* _TASKS TO PERFORM_
a. According to the passage on American wartime mistakes, what did Admiral Ernest King decide in 1942?
b. For each statement, say yes or no according to the passage on American wartime mistakes, and quote the deciding words: (i) The German surprise attack through the Ardennes took place in December 1944. (ii) The CIA anticipated that Saddam Hussein would take Kuwait. (iii) At Okinawa, American intelligence officers overestimated the Japanese deployment.

──────── SELECTED EXCERPT ────────

Take one of this war's most controversial issues, intelligence failures.
Supposedly we went to war in 2003 with little accurate information about either
Iraq's weapons of mass destruction or its endemic religious factionalism. Have
lapses of this magnitude been unusual in past wars?
American intelligence officers missed the almost self-evident Pearl Harbor
attack. After fighting for four long years we were completely surprised by the
Soviets' efforts to absorb Eastern Europe. Almost no one had a clue about the
Communist invasion of South Korea in June 1950. Neither the CIA nor the State
Department had much inkling that Saddam Hussein would gobble up Kuwait in August
1990.
At the battlefield level, America's intelligence failures are even more
shocking. Perhaps the two costliest intelligence lapses of World War II preceded
the Battle of the Bulge and Okinawa. Americans had no idea of the scope, timing,
or aims of the massive German surprise attack through the Ardennes in December
1944. At Okinawa, American intelligence officers grievously underestimated the
size, position, and nature of the Japanese deployment.
At the geostrategic level, American diplomats have had to make devil's bargains
far more morally suspect than going into Iraq. General George Patton and others
lamented that World War II had broken out over saving the free peoples of
Eastern Europe, only to end with the Yalta accords ensuring their enslavement by
an erstwhile American ally whose military we had supplied lavishly.
In many of our wars this country has committed strategic mistakes far greater in
number and toll than anything seen in Iraq. Perhaps the worst was to commit
thousands of American crewmen to daylight bombing raids over occupied Europe in
1942-43. Even more inexplicable was Admiral Ernest King's decision in 1942 not
to use American destroyers and destroyer-escorts to shepherd merchant ships
across the Atlantic to Great Britain.

──────── SUPPLIED INFORMATION ────────

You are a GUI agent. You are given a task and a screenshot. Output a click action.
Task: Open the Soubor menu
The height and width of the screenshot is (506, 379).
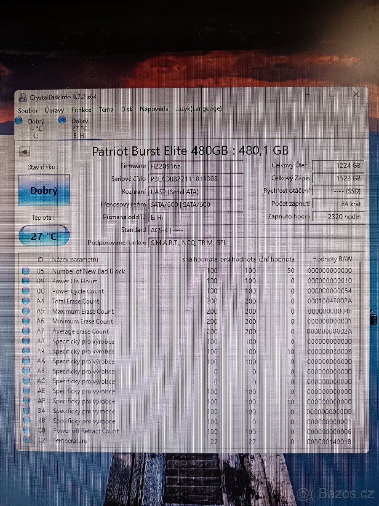(29, 110)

────────

* _RESPONSES TO THE EXERCISE_
a. He decided not to use American destroyers and destroyer-escorts to shepherd merchant ships across the Atlantic to Great Britain.

b.
(i) Yes: "the massive German surprise attack through the Ardennes in December 1944."
(ii) No: "Neither the CIA nor the State Department had much inkling that Saddam Hussein would gobble up Kuwait in August 1990."
(iii) No: "American intelligence officers grievously underestimated the size, position, and nature of the Japanese deployment."